[[ INFORMATION SUPPLIED open ]]

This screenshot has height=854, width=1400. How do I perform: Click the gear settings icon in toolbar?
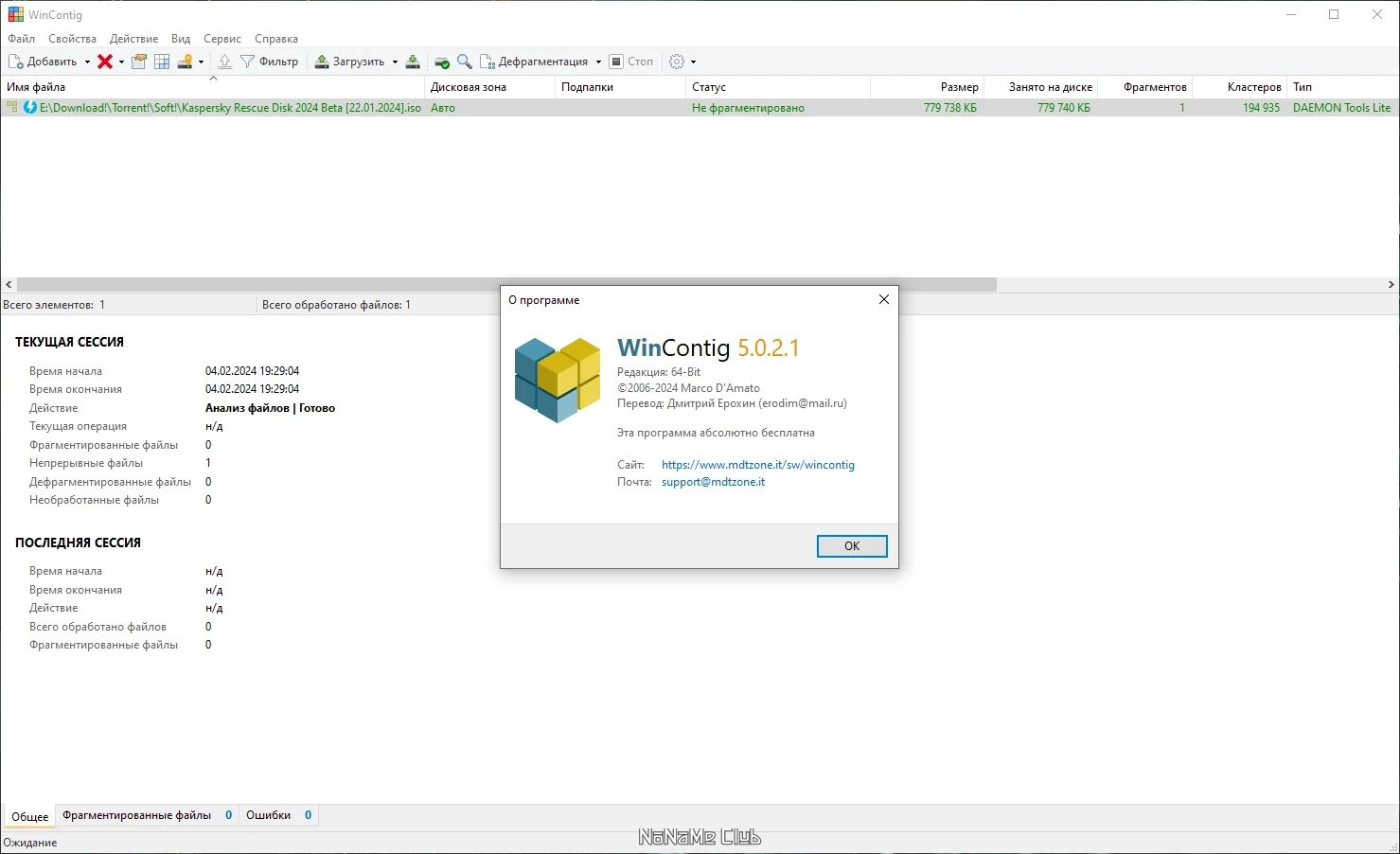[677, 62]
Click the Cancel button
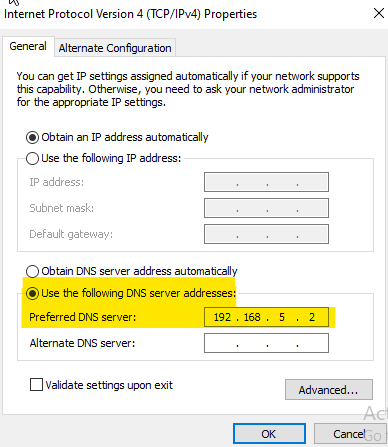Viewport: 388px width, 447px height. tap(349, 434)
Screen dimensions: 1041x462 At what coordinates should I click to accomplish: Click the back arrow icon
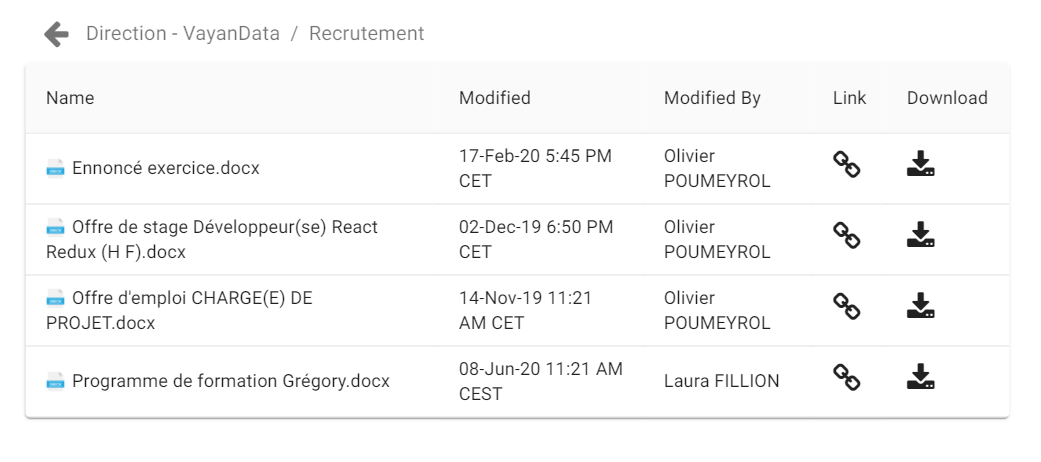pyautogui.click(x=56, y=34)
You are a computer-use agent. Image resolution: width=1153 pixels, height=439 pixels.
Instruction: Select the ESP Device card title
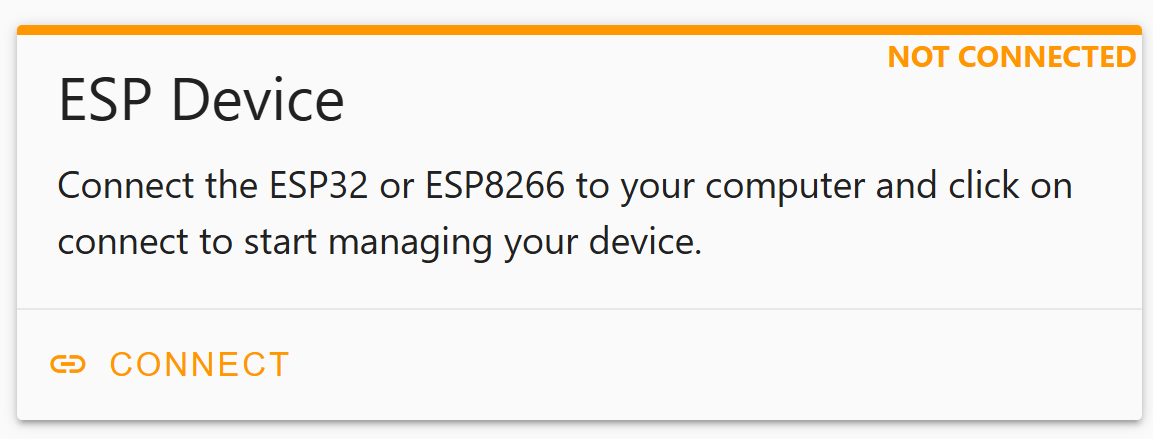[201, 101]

[[ INFORMATION SUPPLIED closed ]]

Retype each entry exactly as it appears, excluding any image.

This screenshot has height=854, width=1400. How do I perform: Click the gear settings icon in toolbar?
[677, 62]
Click the Cancel button
Viewport: 388px width, 447px height. tap(349, 434)
Screen dimensions: 1041x462 At what coordinates should I click to accomplish: Click the back arrow icon
pyautogui.click(x=56, y=34)
You are a computer-use agent. Image resolution: width=1153 pixels, height=439 pixels.
Instruction: Select the ESP Device card title
[201, 101]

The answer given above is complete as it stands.